→ Problem details: With the line containing "The width and height of the screenshot is (657, 304)." as the start and the line containing "Open the 复制失败" as the end, transcribe that span of the entries below exactly, including both.

.....

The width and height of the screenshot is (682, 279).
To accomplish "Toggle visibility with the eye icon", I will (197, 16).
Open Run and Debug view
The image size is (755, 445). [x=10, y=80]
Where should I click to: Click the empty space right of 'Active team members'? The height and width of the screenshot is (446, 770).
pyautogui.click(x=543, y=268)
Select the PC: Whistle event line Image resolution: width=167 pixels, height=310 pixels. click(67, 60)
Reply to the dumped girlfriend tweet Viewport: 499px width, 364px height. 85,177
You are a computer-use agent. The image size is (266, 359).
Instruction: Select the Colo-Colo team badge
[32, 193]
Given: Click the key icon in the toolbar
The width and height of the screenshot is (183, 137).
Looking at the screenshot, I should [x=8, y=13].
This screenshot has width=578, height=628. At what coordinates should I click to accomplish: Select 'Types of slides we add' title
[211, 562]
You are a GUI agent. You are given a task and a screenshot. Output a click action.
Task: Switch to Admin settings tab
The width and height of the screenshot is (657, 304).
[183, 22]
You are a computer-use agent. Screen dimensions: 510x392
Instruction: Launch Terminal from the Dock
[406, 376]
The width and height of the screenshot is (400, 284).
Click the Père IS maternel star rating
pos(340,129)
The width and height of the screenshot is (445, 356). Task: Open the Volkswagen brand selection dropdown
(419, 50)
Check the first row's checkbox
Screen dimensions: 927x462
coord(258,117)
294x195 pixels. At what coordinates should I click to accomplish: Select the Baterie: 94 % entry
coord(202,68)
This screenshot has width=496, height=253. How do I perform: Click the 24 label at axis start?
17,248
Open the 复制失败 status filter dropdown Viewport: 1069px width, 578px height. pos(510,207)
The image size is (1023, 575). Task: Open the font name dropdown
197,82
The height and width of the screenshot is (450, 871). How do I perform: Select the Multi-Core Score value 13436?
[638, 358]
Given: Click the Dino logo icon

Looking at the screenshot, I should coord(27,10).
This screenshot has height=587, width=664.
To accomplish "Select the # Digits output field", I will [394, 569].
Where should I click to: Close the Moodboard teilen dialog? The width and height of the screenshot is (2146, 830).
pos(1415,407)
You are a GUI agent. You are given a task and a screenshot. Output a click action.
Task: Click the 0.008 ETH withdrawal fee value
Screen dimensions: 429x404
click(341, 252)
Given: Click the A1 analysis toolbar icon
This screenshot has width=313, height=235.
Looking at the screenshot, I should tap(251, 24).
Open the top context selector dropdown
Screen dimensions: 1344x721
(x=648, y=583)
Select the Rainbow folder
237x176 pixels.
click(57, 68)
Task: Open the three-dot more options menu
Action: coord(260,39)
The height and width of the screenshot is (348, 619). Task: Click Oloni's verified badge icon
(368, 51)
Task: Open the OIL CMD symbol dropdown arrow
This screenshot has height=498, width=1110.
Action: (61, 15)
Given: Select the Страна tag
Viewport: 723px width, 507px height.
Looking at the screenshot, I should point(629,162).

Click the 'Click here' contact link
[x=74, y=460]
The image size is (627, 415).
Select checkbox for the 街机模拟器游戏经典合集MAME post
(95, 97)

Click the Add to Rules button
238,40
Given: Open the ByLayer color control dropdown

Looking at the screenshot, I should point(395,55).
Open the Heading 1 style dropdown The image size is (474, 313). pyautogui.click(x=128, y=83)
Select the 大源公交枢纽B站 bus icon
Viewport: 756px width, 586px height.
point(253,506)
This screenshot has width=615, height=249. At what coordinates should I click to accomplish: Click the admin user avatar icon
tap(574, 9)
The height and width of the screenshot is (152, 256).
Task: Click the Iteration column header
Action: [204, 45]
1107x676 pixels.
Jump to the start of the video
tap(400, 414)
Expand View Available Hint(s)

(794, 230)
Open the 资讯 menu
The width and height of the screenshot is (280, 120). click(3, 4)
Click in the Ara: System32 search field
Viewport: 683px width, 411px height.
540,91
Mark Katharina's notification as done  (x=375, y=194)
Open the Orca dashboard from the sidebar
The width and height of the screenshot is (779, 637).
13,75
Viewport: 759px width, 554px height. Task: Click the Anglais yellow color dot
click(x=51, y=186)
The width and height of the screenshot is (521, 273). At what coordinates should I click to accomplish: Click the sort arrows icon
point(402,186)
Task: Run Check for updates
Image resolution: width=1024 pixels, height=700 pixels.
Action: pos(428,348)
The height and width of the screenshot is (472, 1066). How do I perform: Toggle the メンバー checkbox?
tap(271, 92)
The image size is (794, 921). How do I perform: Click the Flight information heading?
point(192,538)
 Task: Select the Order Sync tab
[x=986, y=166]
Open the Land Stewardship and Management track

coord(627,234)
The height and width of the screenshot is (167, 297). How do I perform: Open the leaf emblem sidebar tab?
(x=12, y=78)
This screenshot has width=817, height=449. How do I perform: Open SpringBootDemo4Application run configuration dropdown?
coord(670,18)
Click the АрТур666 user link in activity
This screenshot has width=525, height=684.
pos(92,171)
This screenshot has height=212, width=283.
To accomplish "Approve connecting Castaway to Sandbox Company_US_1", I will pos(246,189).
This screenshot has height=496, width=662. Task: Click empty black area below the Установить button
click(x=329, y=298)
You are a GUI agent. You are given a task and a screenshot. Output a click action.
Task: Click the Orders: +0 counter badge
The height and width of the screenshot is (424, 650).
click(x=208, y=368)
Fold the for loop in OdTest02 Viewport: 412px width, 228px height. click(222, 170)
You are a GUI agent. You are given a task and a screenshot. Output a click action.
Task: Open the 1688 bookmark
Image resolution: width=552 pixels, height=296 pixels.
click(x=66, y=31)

.....

→ Exercise output:
The width and height of the screenshot is (657, 304).
[183, 22]
You are a computer-use agent. Screen dimensions: 510x392
Instruction: Launch Terminal from the Dock
[406, 376]
The width and height of the screenshot is (400, 284).
Click the Père IS maternel star rating
pos(340,129)
The width and height of the screenshot is (445, 356). Task: Open the Volkswagen brand selection dropdown
(419, 50)
Check the first row's checkbox
Screen dimensions: 927x462
coord(258,117)
294x195 pixels. At what coordinates should I click to accomplish: Select the Baterie: 94 % entry
coord(202,68)
This screenshot has width=496, height=253. How do I perform: Click the 24 label at axis start?
17,248
Open the 复制失败 status filter dropdown Viewport: 1069px width, 578px height. pos(510,207)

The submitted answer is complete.